● Text segment:
_ _ _ _ _

But if 2020 taught me anything, it’s that you can’t live life to the fullest every. single. day. Some days you just have to endure. Carpe a different damn diem because this one sucks. And that’s okay! Accepting that feeling instead of beating myself up at my lack of gratitude for EVERY! LITTLE! MOMENT! has been a game changer.

As my baby turned two and the crushing weight of this new phase began to lift, I wondered if I could let go of the eternal pity party. Did I really need to shame myself for having depression on top of the struggle of having depression? What if depressive seasons are just a normal part of life for most people, and there was not in fact some broken piece of my brain I needed to uncover and fix before life could begin again? Was I really still depressed or just hung up on what the depression took from me? At what point was I choosing to focus on the jagged edges instead of the incredible beauty in the center of it all? I decided to stop waiting for my brain to magically flip to the smooth jazz of Life FM and empower myself to control whatever variables I could. I found cognitive behavioral therapy and started learning how to call BS on harmful thoughts, choosing new ones that got me closer to where I want to be. I decided to let the bad days be bad, and enjoy the hell out of the great ones. Life didn’t feel quite the same as before I became a mother, but why did I think that it should? Every single element of my life has changed, and maybe the vision of myself I’ve been clinging to these past few years could stand to evolve, too.

_ _ _ _ _

● Work item: Continue the passage about living with depression after becoming a mother, picking up after its final sentence. The lines further down have nothing to do with this.

● Source data:
_ _ _ _ _

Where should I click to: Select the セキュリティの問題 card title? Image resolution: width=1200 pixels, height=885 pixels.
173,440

_ _ _ _ _

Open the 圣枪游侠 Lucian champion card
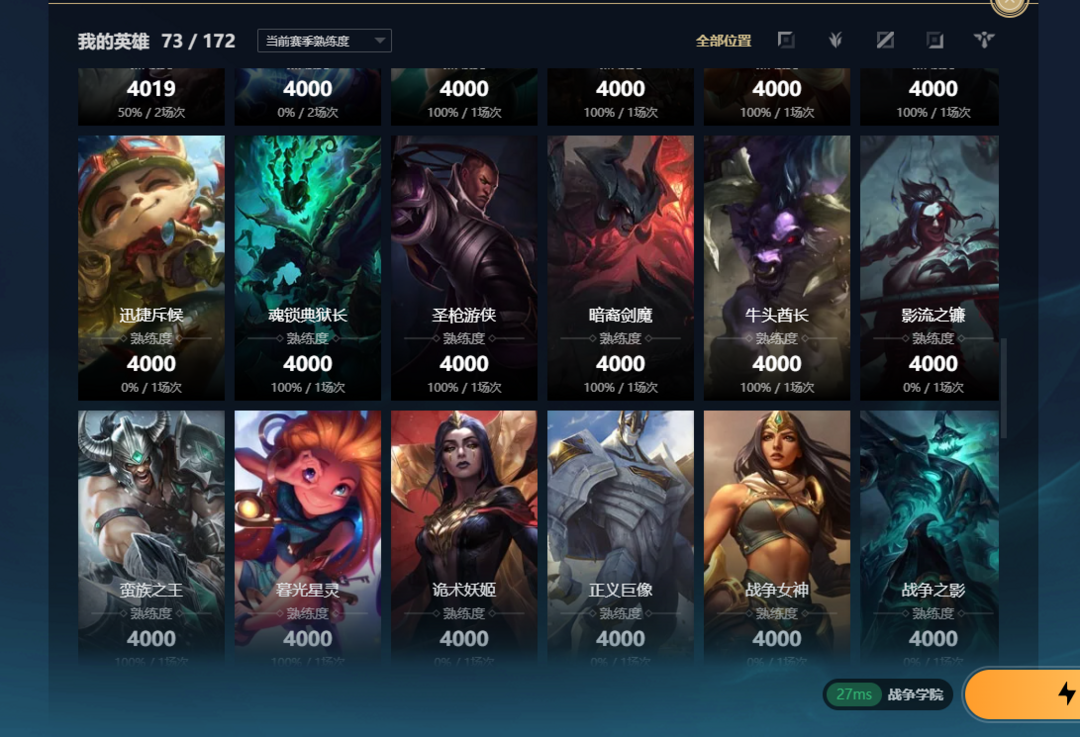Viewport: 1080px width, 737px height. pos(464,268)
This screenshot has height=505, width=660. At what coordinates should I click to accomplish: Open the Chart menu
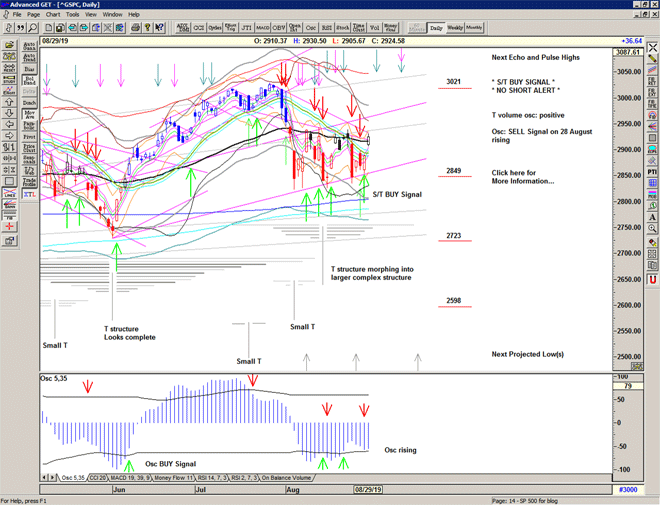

_ _ _ _ _

● Reply to the task:
And you know what? I’m starting to think Old Lauren had those sucky days too. I’m quite certain she felt overwhelmed and disconnected and lost, probably just as often as she felt joyful and witty and carefree. Time has a way of filtering out the static, and the stories we tell ourselves about who we are and who we’re becoming play a big role in the way we remember our own self-history.

We can never go back to who we used to be. As much as I longed to feel like Old Lauren, she didn’t know the joy of holding her two beautiful baby girls. She had never watched two little people she brought into this world giggling over inside jokes and snuggling in bed together. Old Lauren had more time to herself, but she didn’t have the wisdom, resilience, and determination of New Lauren. New Lauren has more worries and deeper scars, but she has more character and grit, too. I know which one I’d rather be.

One day last fall, I was walking outside on a beautifully brilliant autumn day. A perfect day. It was one of those days so stunning that the sunshine seems to touch every part of you, like your soul has thrown open a window to let in some fresh air. I clutched a bouquet of coral roses and realized for the first time they were my favorite flower. “I made it. It’s over. It’s behind me now,” I thought to myself. And of course it wasn’t really, but that doesn’t matter. Because in that moment I didn’t feel the gaping darkness and realized it wasn’t the center of my life anymore. It was moving away from me, receding back from whence it came. I had turned the corner on that particular blackness. And though my lightness was accompanied by the sure knowledge that another dark time would visit me in the future, I wouldn’t be so afraid of it next time.

New Lauren lives in a world that brings sorrow and suffering, the same world that contains absolute miracles like a good friend’s laughter and baby feet and coral-colored roses and brilliant autumn days. How great is it, the promise of every new day? Each filled with magnitudes of unknown wonder, just waiting for us to discover if we can set down the past and — knowingly, gratefully — step into ourselves and all that awaits us.